The passage of those amendments was admirable, but would have served the former slaves far better had the federal government not ceded the former slaves to the gentle ministrations of the Klan as soon as it was politically expedient to withdraw Union troops from the not-quite-Reconstructed South.
It took the efforts of millions of black Americans with the support of the now-maligned Liberals of the '60s to complete the liberation begun by the Lincoln administration but almost immediately abandoned by his successors.
Huh? How does this refute anything I've said about the 13th and 14th amendments being able to successfully regulate ignorance and hatred? (nowhere near perfect but still far more viable than the alternative of doing nothing).

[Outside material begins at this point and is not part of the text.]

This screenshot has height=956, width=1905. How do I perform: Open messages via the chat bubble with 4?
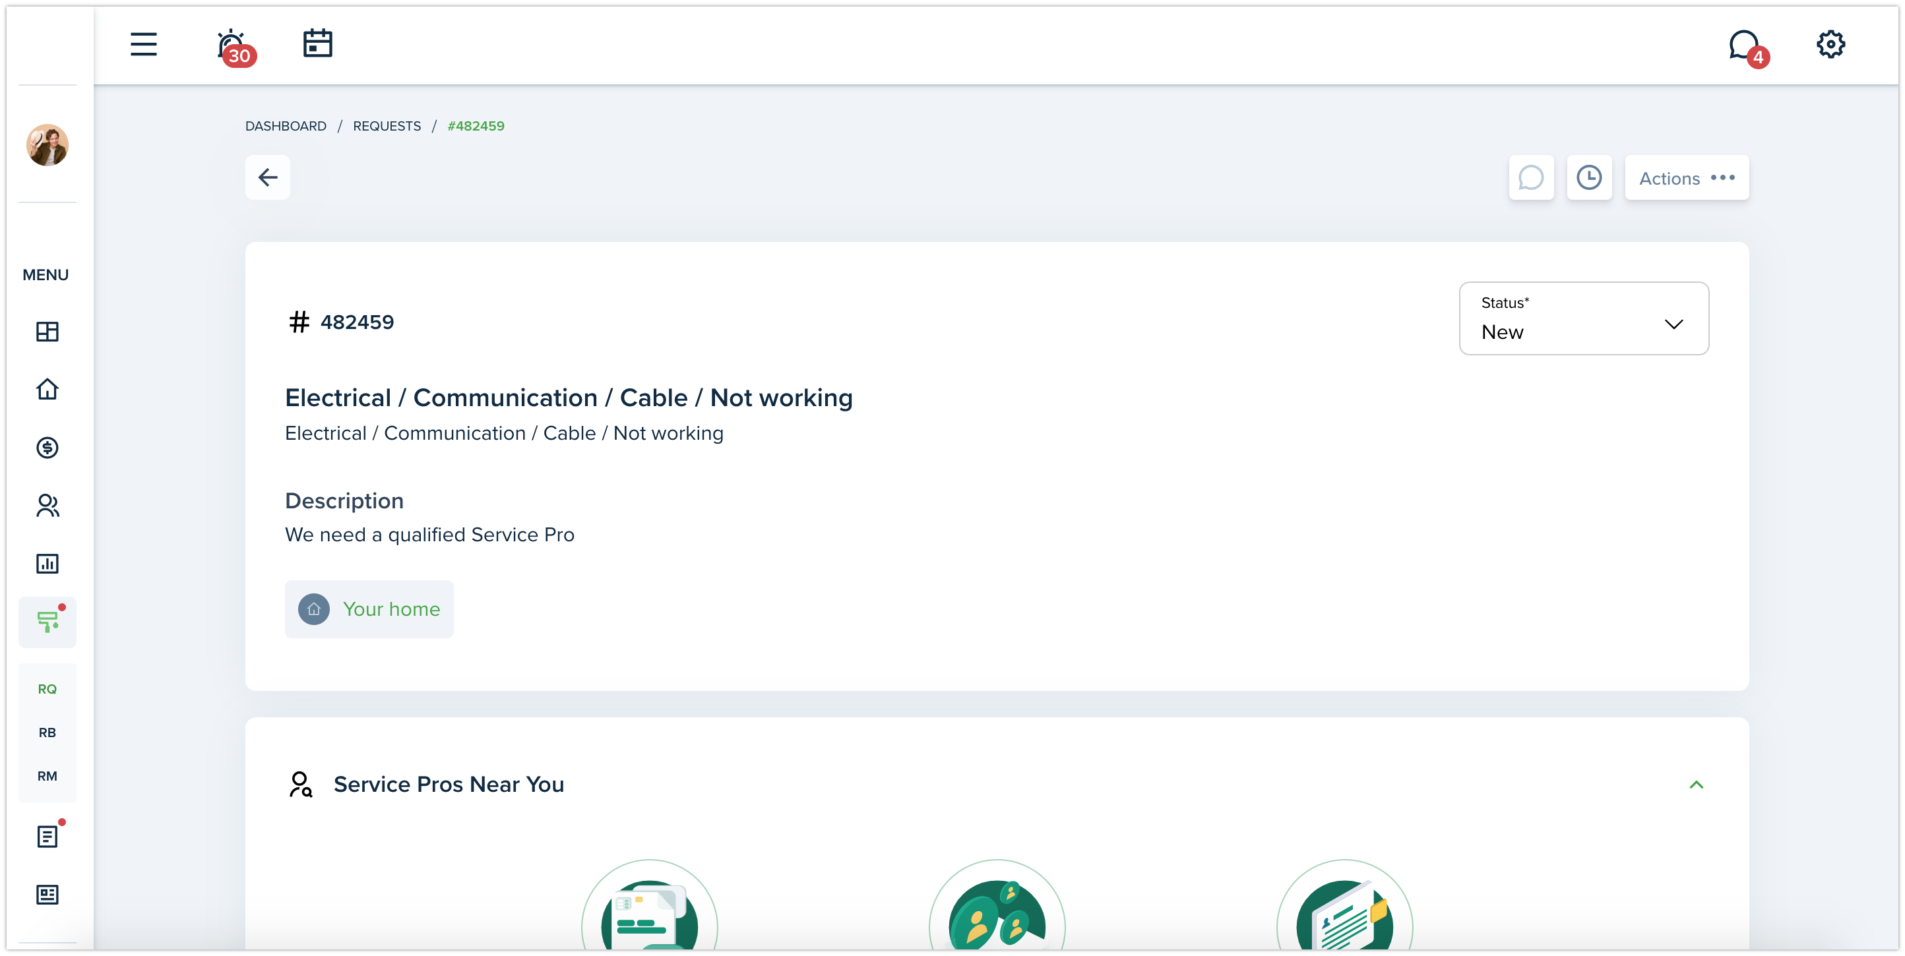pyautogui.click(x=1745, y=44)
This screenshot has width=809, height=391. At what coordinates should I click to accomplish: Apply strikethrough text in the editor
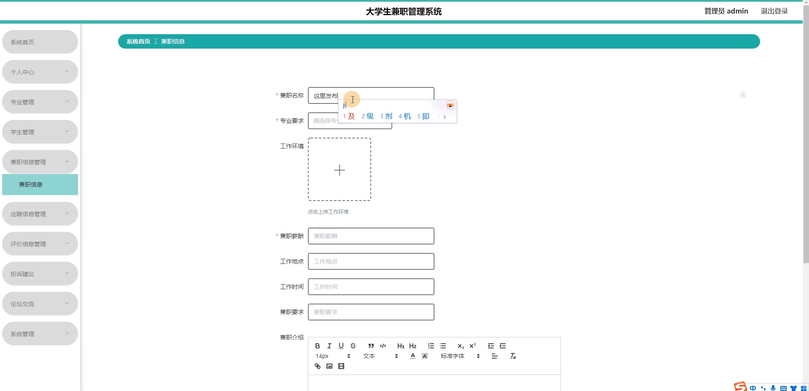[x=353, y=346]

I'm guessing from the naivete of your postings in this thread that you did not experience the unenlightened Dixie of the 50s and 60s; as a resident of "Bombingham" during the reign of Governor Wallace and the glory days of Bull Connor, I have a rather more immediate perspective on the subject.
And again, what do the 1950's and 1960's have to do with the success of the 13th and 14th amendments that were passed nearly 100 years earlier from that date? I already ceded the lack of success in rooting out racial prejudice after the amendments. Of course, no one here argued you could root out racial prejudice, ignorance and/or hatred with laws. You can indeed regulate them and improve things tremendously, of course, and that's exactly what they did.